Задания к выполнению ::
1. Выпишите из отрывка о старом поэте дословно фрагмент между словами «Вечером Мироныч заметил» и «тень его фигуры.», включая их.
2. Ответьте по отрывку о старом поэте на вопросы:
(а) С кем Павел Павлович делился своими думами?
(б) Чем Павел Павлович заставил входную дверь?
(в) Что Мироныч заметил вечером сквозь закрытую ставню?

Гитлеровцы и их прихвостни из украинских националистов, едва был установлен в Харькове «новый порядок», тотчас же попытались привлечь Павла Павловича на свою сторону. Они знали, сколь велика была в городе популярность старого поэта, и, конечно, он был им очень нужен. Они предлагали ему печататься в газетах, уговаривали прочесть по радио стихи, соблазняли подарками, продуктами, деньгами. Но Павел Павлович решительно отвергал все предложения. Продукты? Их у него достаточно. Читать стихи? У него нет новых стихов. Печататься в газетах? Он давно уже ничего не пишет... Но за этими отговорками легко угадывалась подлинная причина: он не может изменить и никогда не изменит земле, на которой родился и которую любит преданной сыновней любовью.
Много месяцев тянулась ночь вражеской оккупации. Павел Павлович редко выходил из дому; он покидал свою маленькую квартирку только для того, чтобы раздобыть хоть что-нибудь поесть. Больной, впервые оказавшийся без родных, без близких людей, он особенно остро переживал свое одиночество.
Только с Миронычем он делился своими думами.
И тогда, видно, пришло неожиданно решение и сразу овладело всем существом старого поэта: то, что происходит сейчас в его стране, в его городе, он не может изменить — он стар, слаб и болен. Но жизнь его принадлежит тем, кто по ту сторону фронта. А от тех продажных и назойливых людишек, которые не оставляют его в покое, лезут непрошеные, незваные в дом, тщатся соблазнить сытой жизнью,— от этих надо отделаться раз и навсегда. Пусть знают, что нет им доступа к старому, честному литератору.
В этот день Павел Павлович впервые не впустил к себе Мироныча, сославшись на нездоровье. Медленно, не торопясь, по-хозяйски он заколотил ставни, запер входную дверь и заставил ее старинным громоздким шкафом.
Вечером Мироныч заметил тонкий луч света сквозь закрытую ставню. Встревоженный, Мироныч прильнул глазом к щелке. При тусклом свете коптилки Павел Павлович шагал по комнате из угла в угол. Через ставню были слышны его мерные, тяжелые шаги, а по стенам ползала огромная длинная тень его фигуры.
В течение ночи Мироныч несколько раз подходил к ставне — Павел Павлович все ходил и ходил... Иногда он садился за письменный стол, перебирал старые бумаги, газетные вырезки, черновики когда-то написанных стихов... Павел Павлович замкнулся в себе. Он как бы выключил себя из жизни, он стал глух и нем...
С каждым днем убывали скудные запасы пищи, которые ему удалось сохранить. Должно быть, он разделил хлеб и крупу на крохотные дольки и свято следил за тем, чтобы не съесть больше того, что было определено на каждый день.

Строки набора данных ::
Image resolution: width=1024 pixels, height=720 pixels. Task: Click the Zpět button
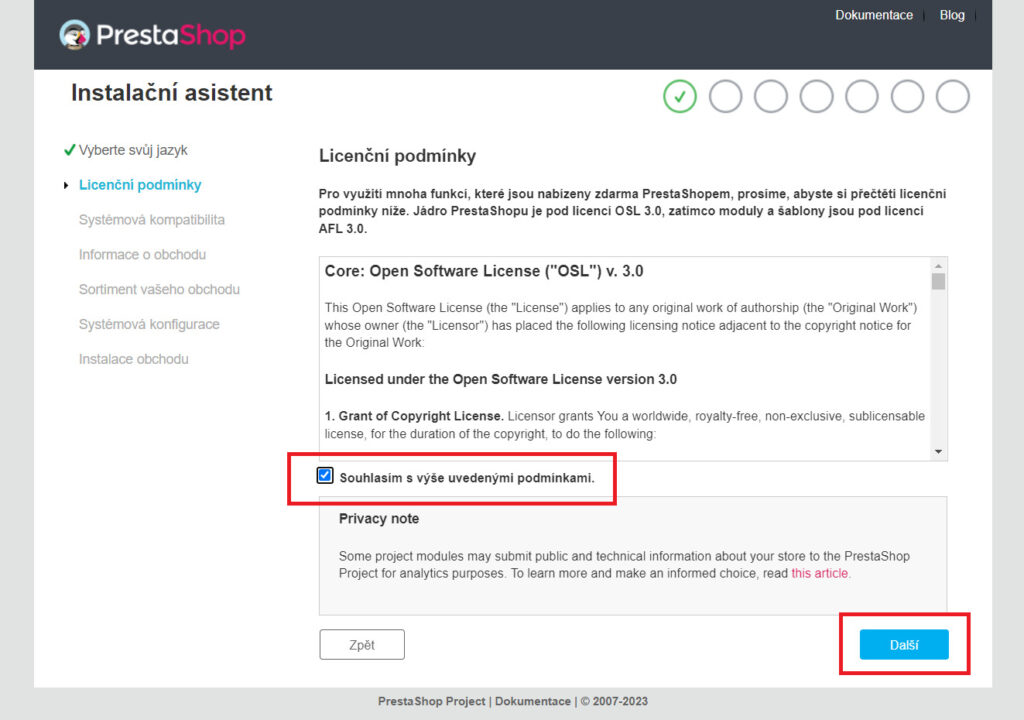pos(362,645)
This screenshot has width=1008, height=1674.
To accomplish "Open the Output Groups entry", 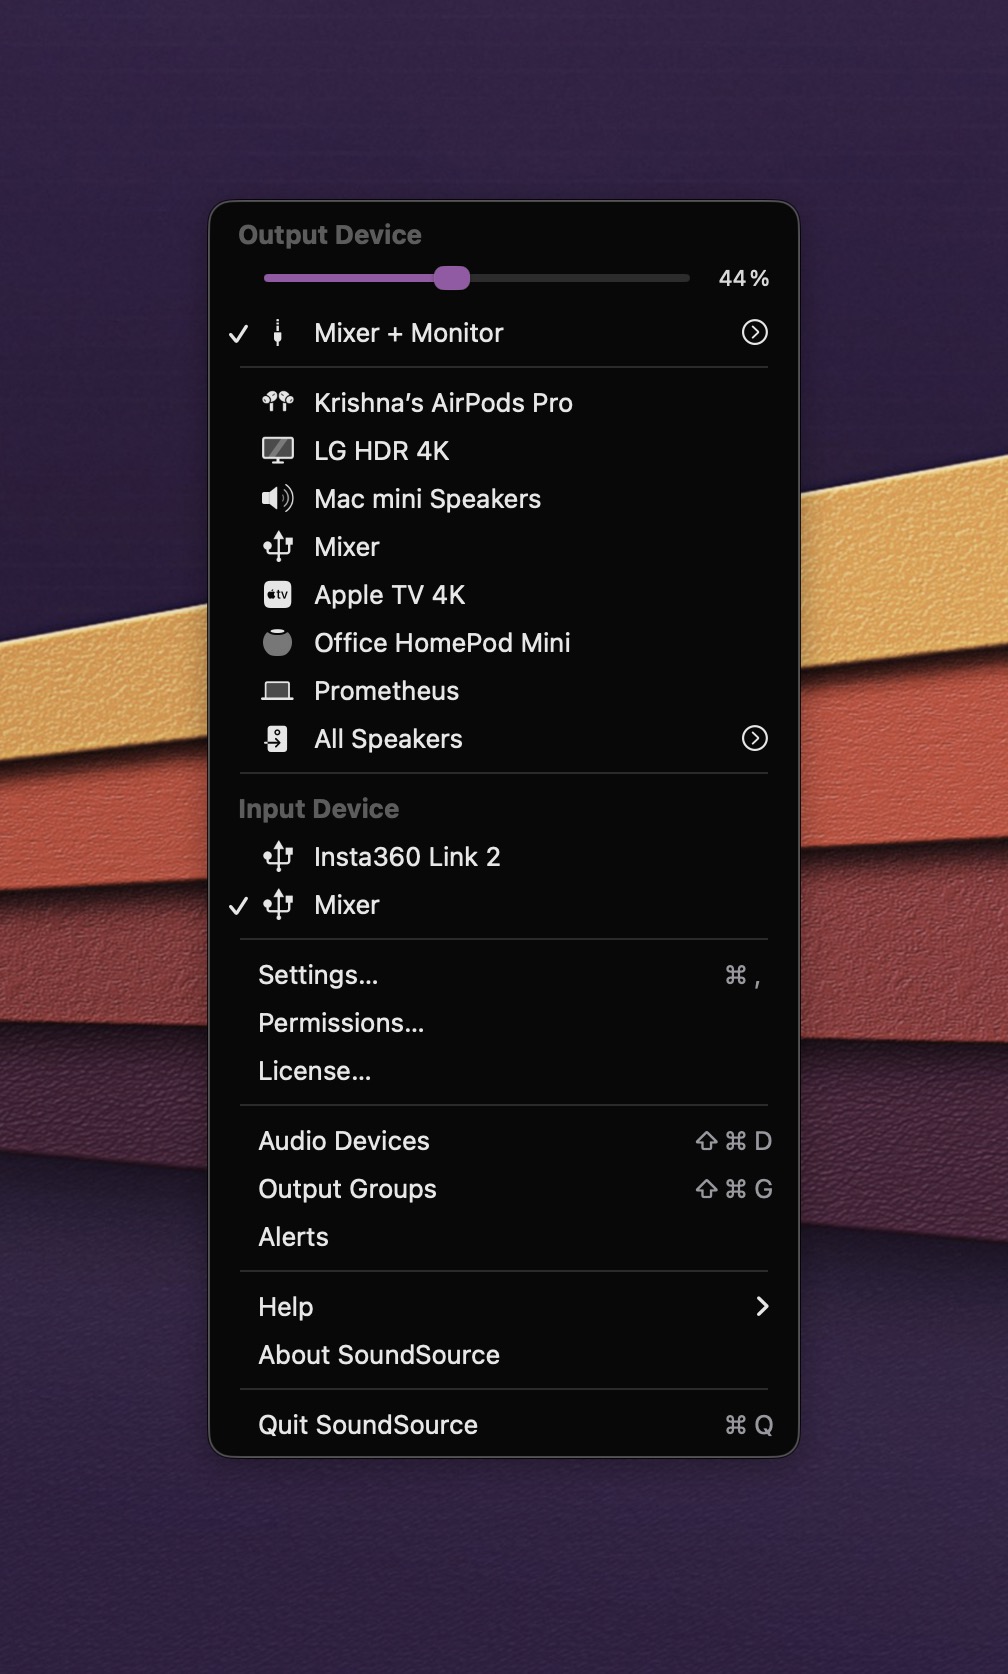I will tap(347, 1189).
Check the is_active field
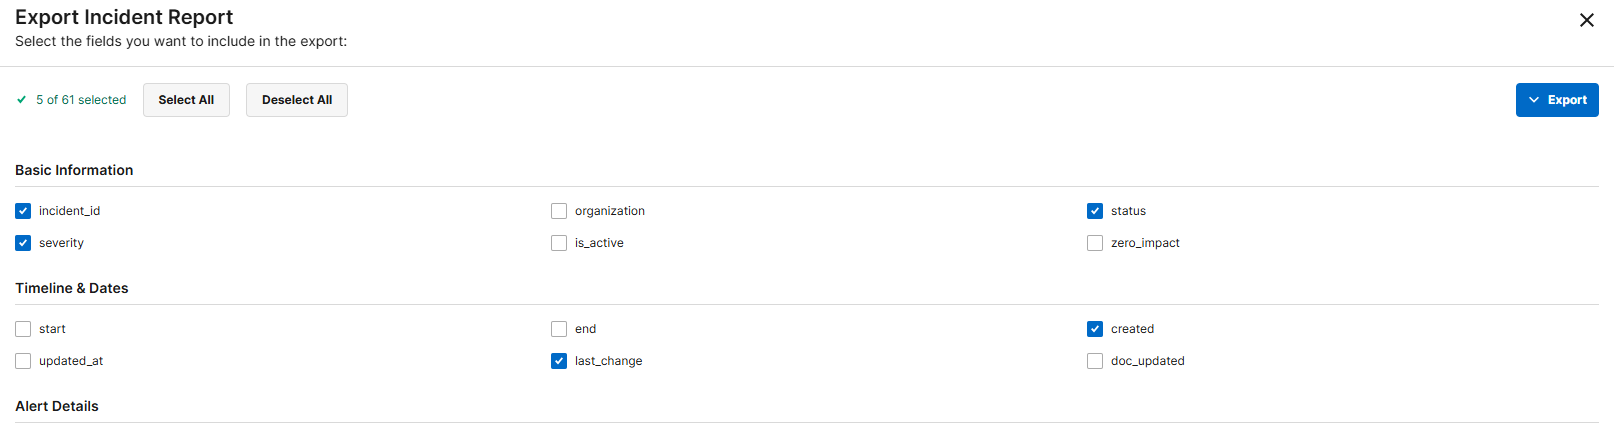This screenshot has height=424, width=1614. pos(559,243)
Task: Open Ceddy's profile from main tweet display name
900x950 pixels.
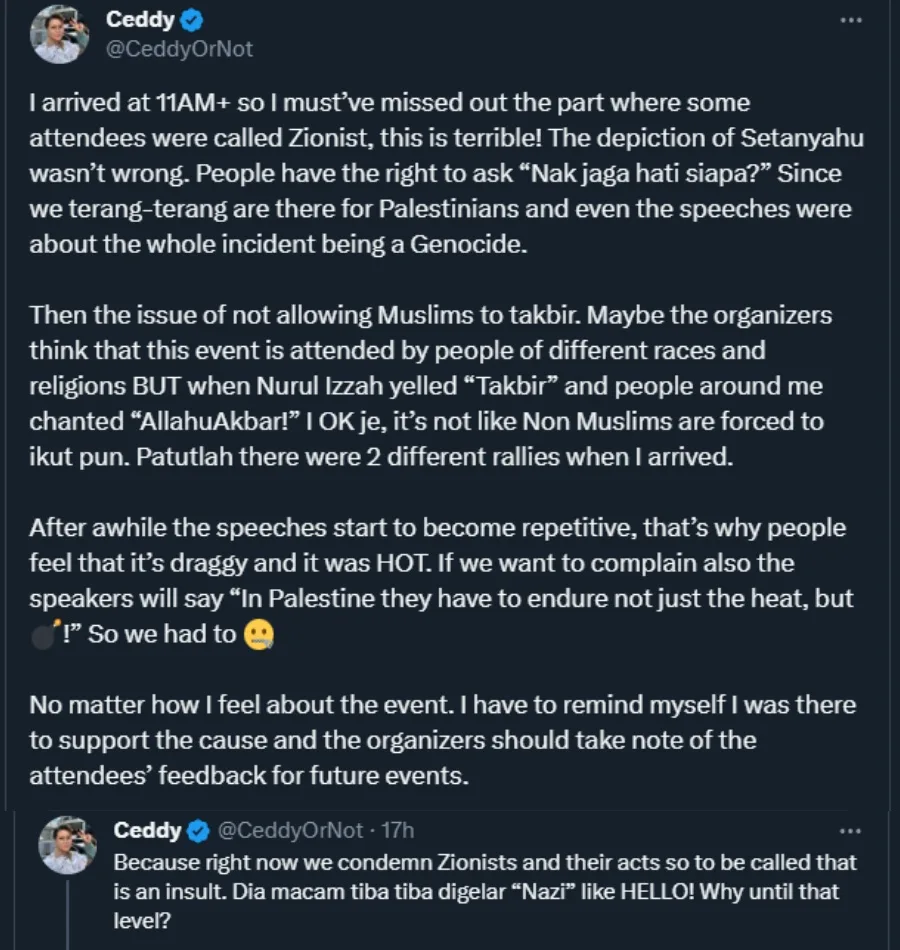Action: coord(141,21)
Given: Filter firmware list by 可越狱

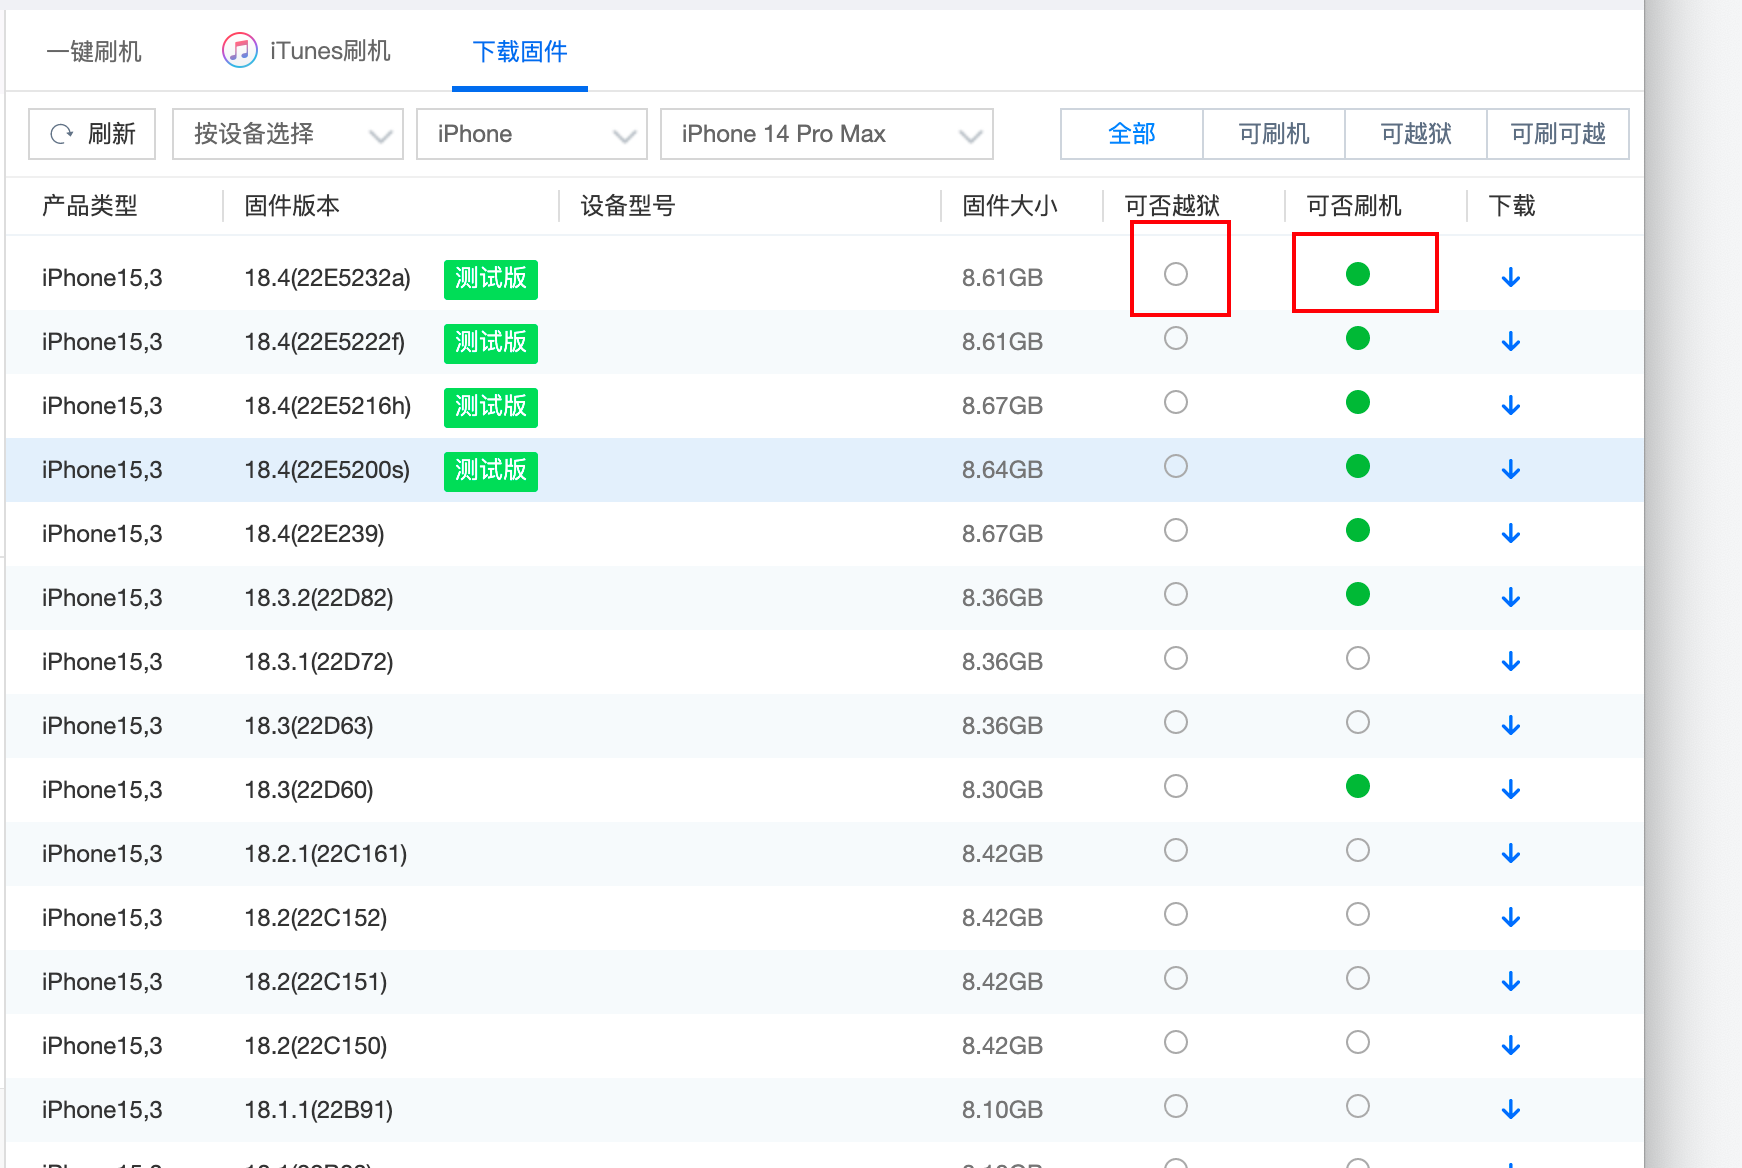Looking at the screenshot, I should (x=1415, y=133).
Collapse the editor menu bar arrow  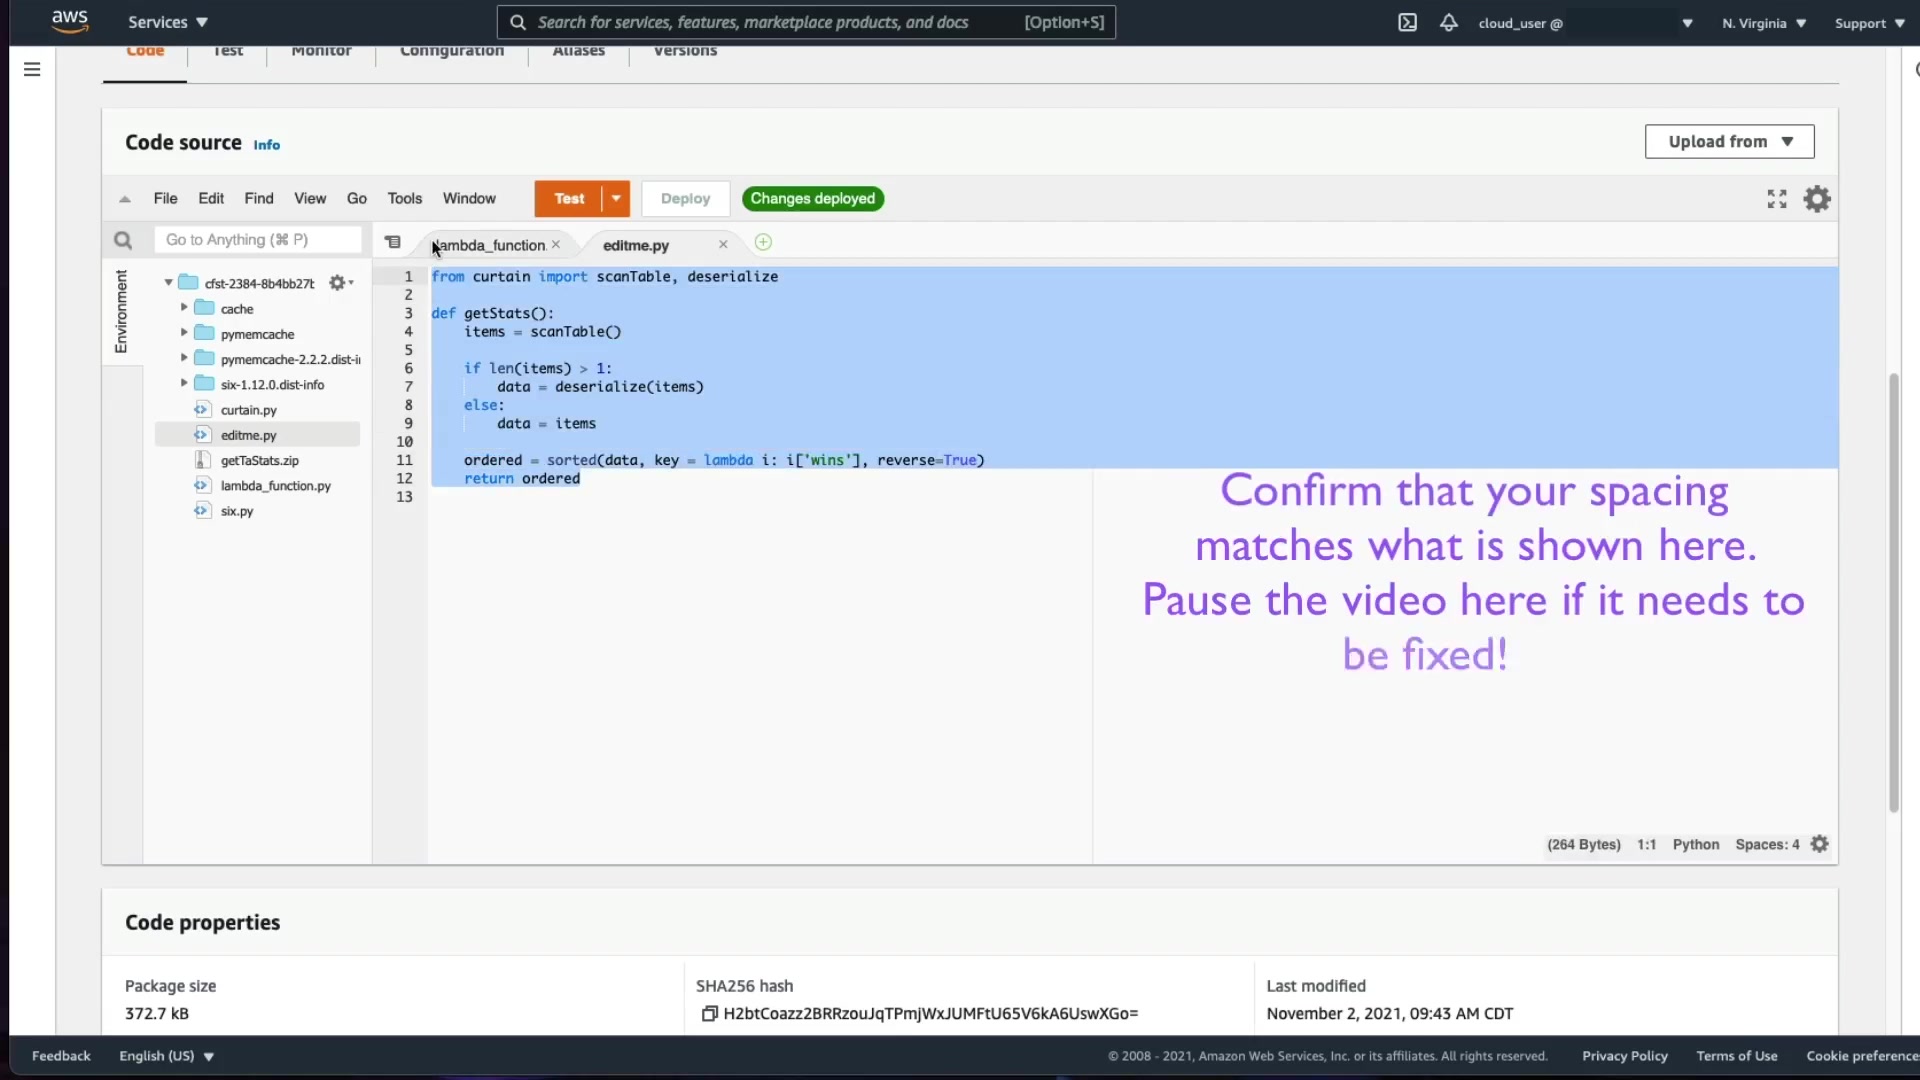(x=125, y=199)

Ответы к упражнению ::
1.
Вечером Мироныч заметил тонкий луч света сквозь закрытую ставню. Встревоженный, Мироныч прильнул глазом к щелке. При тусклом свете коптилки Павел Павлович шагал по комнате из угла в угол. Через ставню были слышны его мерные, тяжелые шаги, а по стенам ползала огромная длинная тень его фигуры.

2.
(а) С Миронычем.
(б) Старинным громоздким шкафом.
(в) Тонкий луч света.